I also have an official discharge date, which is next Wednesday. That means I have just a few more days of appointments at the SCCA. After that I'm discharged back to my regular oncologist. I'll also have my Hickman line taken out next Wednesday. I've had it installed in my chest for over 3 months now, and while I appreciate having it for some of those monster blood draws and IV infusions, it will be nice to have it out and feel more like a normal person again. The Hickman has also been causing some problems lately. Sometimes, at a blood draw, the end of the line near my heart gets clotted or gets stuck near a valve and the nurses can't draw blood from it. So we try all kinds of things like raising my arms, flushing it multiple times, having me walk around the room, lying flat on my back, etc etc. The nurses can get just as frustrated as me. Last Tuesday it was finicky again and it took about 45 minutes before we finally got it cleared and could draw blood. The solution? A combination of deep coughing and talking. Normally blood draws take just a couple of minutes. And I've had to stop using the tape dressing that covers the point where the catheter goes into my chest since the tape irritates my skin now to the point where if I leave it on for a day, it will peel the skin off and leave a scab. No fun there. So I'm using an alternative gauze dressing that has to be changed every day and before I shower. So as much as I appreciate having the Hickman, I'm ready for this thing to be out.
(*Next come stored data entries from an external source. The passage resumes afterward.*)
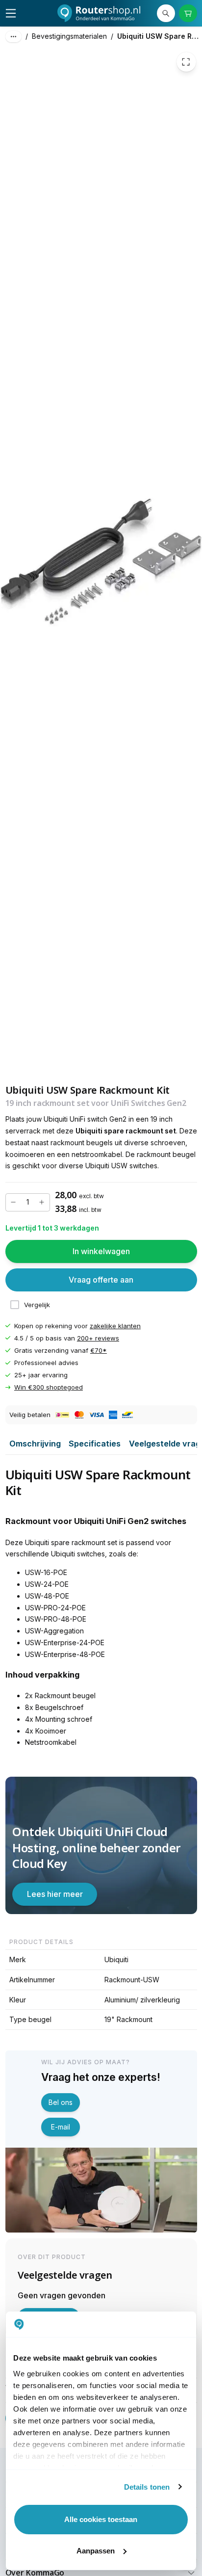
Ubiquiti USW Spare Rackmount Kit (159, 36)
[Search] (166, 13)
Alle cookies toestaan (100, 2519)
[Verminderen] (13, 1202)
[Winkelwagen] (188, 13)
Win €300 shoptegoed (48, 1388)
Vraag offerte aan (101, 1280)
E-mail (60, 2127)
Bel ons (61, 2102)
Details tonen (147, 2487)
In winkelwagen (101, 1251)
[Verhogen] (41, 1202)
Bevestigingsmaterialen (69, 36)
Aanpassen (95, 2551)
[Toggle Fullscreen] (186, 62)
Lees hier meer (55, 1894)
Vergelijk (37, 1305)
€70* (98, 1350)
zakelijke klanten (115, 1326)
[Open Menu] (11, 13)
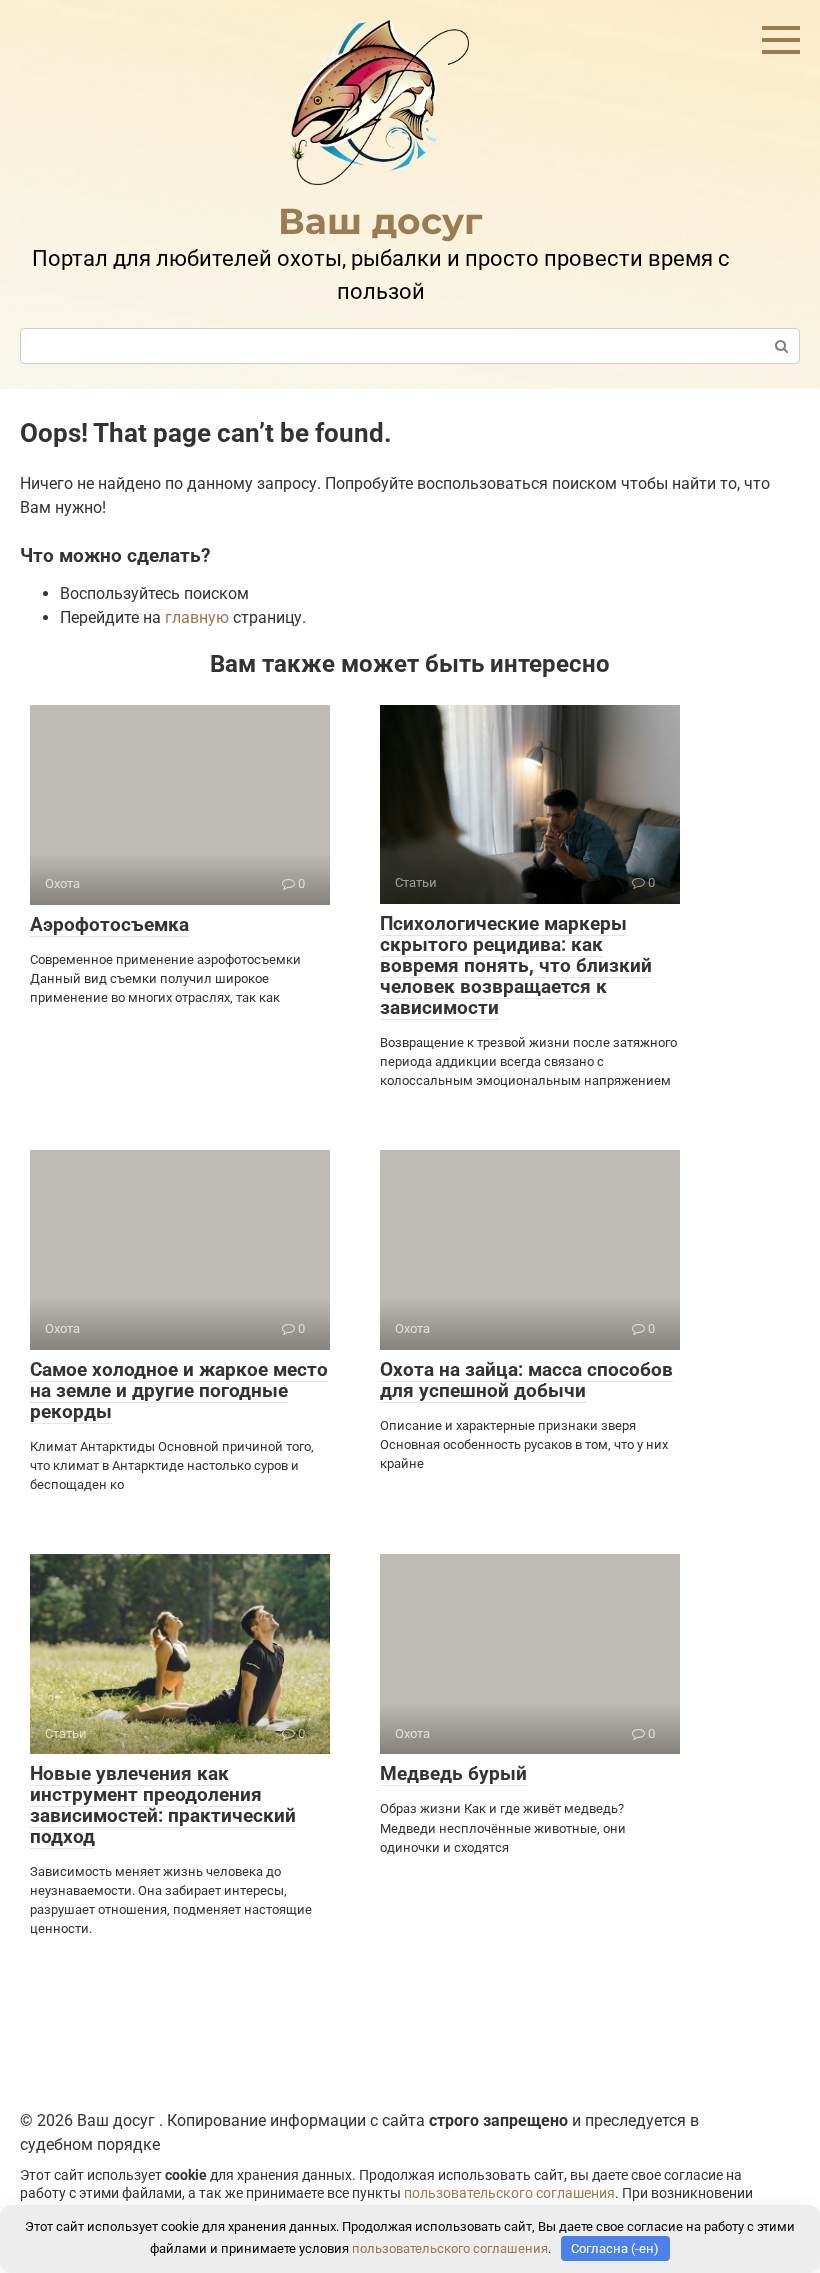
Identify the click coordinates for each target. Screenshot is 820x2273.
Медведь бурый (453, 1773)
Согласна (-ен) (615, 2248)
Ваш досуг (380, 221)
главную (197, 617)
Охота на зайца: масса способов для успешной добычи (526, 1380)
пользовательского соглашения (509, 2193)
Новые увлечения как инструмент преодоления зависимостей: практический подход (163, 1805)
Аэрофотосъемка (109, 924)
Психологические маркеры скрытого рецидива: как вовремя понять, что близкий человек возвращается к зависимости (516, 965)
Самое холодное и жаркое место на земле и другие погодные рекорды (179, 1390)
There was also some minor bad news from this week's clinic visit: I have osteopenia, which is a less severe type of osteoporosis, but it's bone loss nonetheless and I won't get it back. My spine and hip bones showed no loss, but it was in my femur bones that showed the osteopenia. This is one of the side-effects of high-dose steroids and is why I had been instructed to get as much calcium and vitamin D as possible. The nutritionist said that given the super high amount of steroids I received at the beginning and the fact that I've been on them for so long, that I did very well all things considered.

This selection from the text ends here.